E. amnigenus, which produced a heteropolymer with glucose, galactose, fucose, and mannose as structural monosaccharides, was grown at 30°C to determine the relationship between substrate consumption, cell growth, and polymer formation (Fig. 1). The EPS was precipitated from culture filtrate, freeze-dried, and dissolved in 1 N H₂SO₄. After acid hydrolysis at 100°C for 3 h, the samples were neutralized with 5 N NaOH. The amount of EPS was calculated from the fucose concentration (32% of total monosaccharides, as previously determined) after acid hydrolysis. The fucose yield was 160 mg/liter, which equals 0.5 g of polymer/liter. The heteropolysaccharide formation by this organism was related to cell growth resulting in pH drop. Only 21% of the sugar was consumed, and about 6% of it was converted to polysaccharide material.

View larger version (17K): [in this window] [in a new window]   FIG. 1.   Time course of fucose-containing EPS production by isolate 1 (E. amnigenus) at 30°C during 270-ml shake flask cultivation. Amount of fucose, consumption of sucrose, pH, and cell mass at an optical density of 600 nm (OD600) are shown.

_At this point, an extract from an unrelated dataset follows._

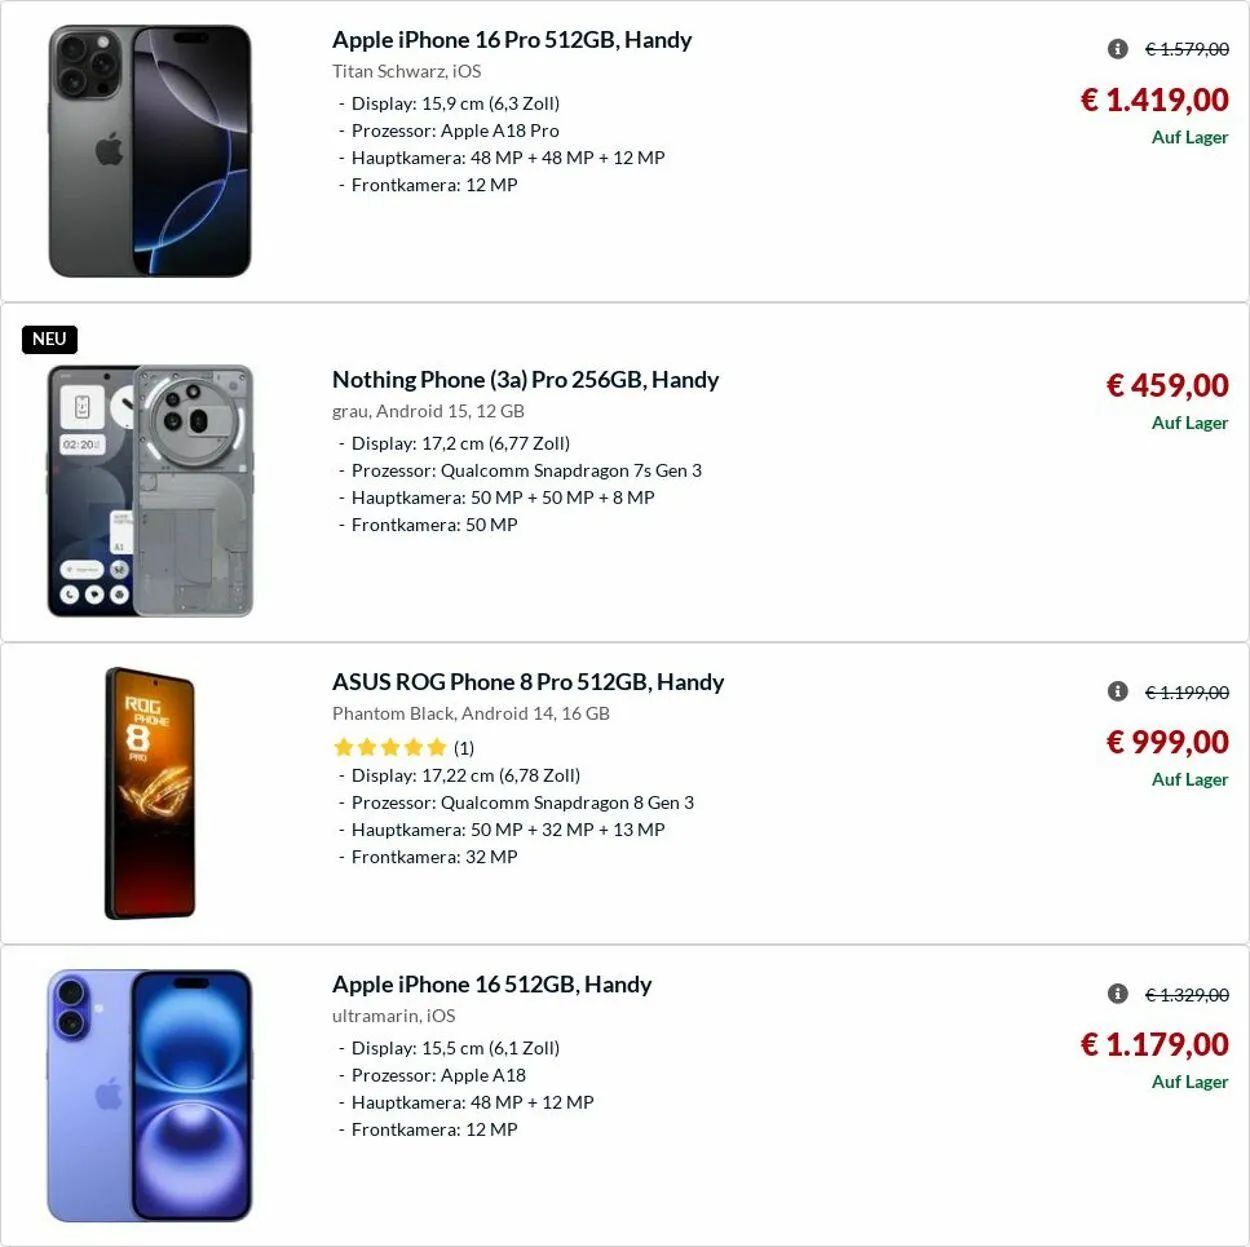
Task: Click the € 1.419,00 price
Action: point(1155,100)
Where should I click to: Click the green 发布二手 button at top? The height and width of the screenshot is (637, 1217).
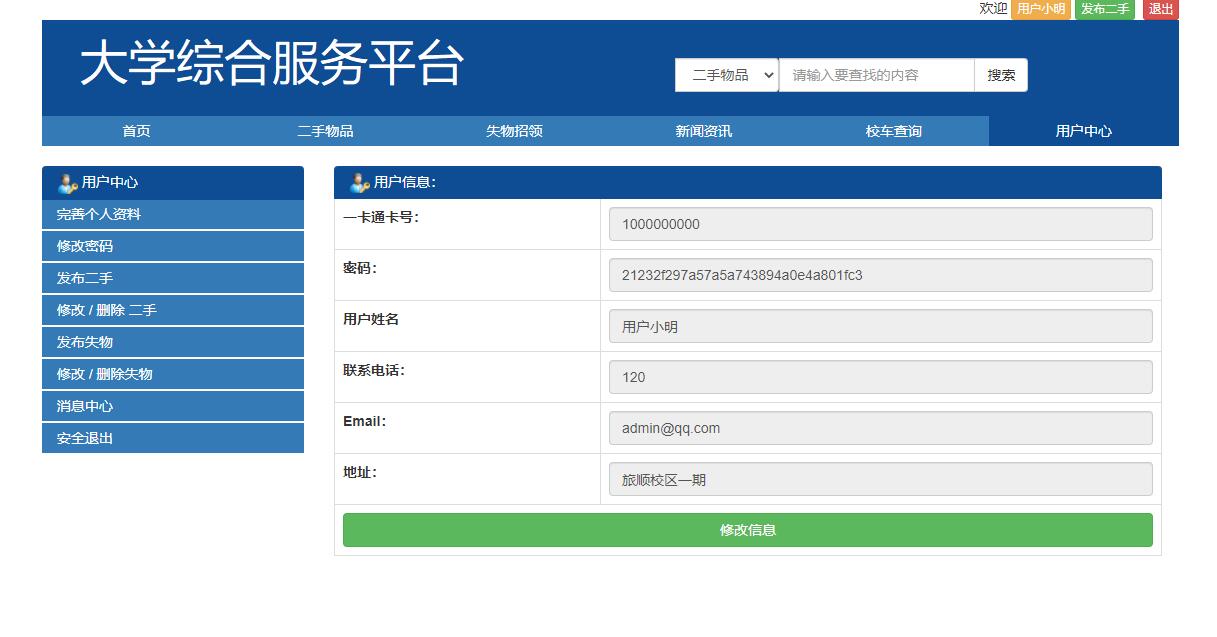tap(1104, 10)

E. amnigenus or Rahnella sp., belonging to the family Enterobacteriaceae, have not previously been detected in deteriorated sugar beets. Previous reports have concentrated on either dextran or levan producers (4, 10-13). The isolation methods in these studies were similar to ours, but the numbers of isolates were much smaller than in our study (34 isolates were used in the study reported in reference 4 and 73 isolates were used in the studies reported in references 10-13). Only one study (10) investigated the monosaccharide composition of the formed polymers.

The results obtained in this study show that highly viscous polysaccharides produced by sugar beet spoilage due to microorganisms consist of many different types of sugars. Of the 600 microbes isolated from sugar beet surfaces and interiors, 170 produced extracellular slimes, of which about 35% were heteropolymer producers. This result differs from data published by other authors which suggest that 95% of polysaccharides produced by sugar beet spoilage organisms are dextran or levan (14).

The very different climatic and soil conditions in northern Europe might explain the differences between our results and previous results obtained in different latitudes (2, 3, 9, 10, 14). Beets in Finland are stored in the field in small clamps before processing. Freezing and thawing often occur, leading to beet deterioration more often than in warmer climatic conditions and in larger clamps. One must, however, remember that results obtained in liquid cultures do not necessarily give a true picture of the situation on the surface or interior of the sugar beet.

Sugar factories try to avoid the problems caused by microbial polymers by discarding spoiled beet loads. In addition, commercially available dextranase has been used to aid in filtration problems. Levan may cause problems similar to those caused by dextran. However, according to the results obtained in this study, sugar beet spoilage microbes can form many different types of heteropolysaccharides, which explains why the processing problems are not systematically avoided by the use of available degrading enzymes.

Further work to characterize some of the isolated polysaccharide-forming organisms, their growth conditions, enzymes involved in polymer formation, and the structure of the formed polymers is being carried out in our laboratory.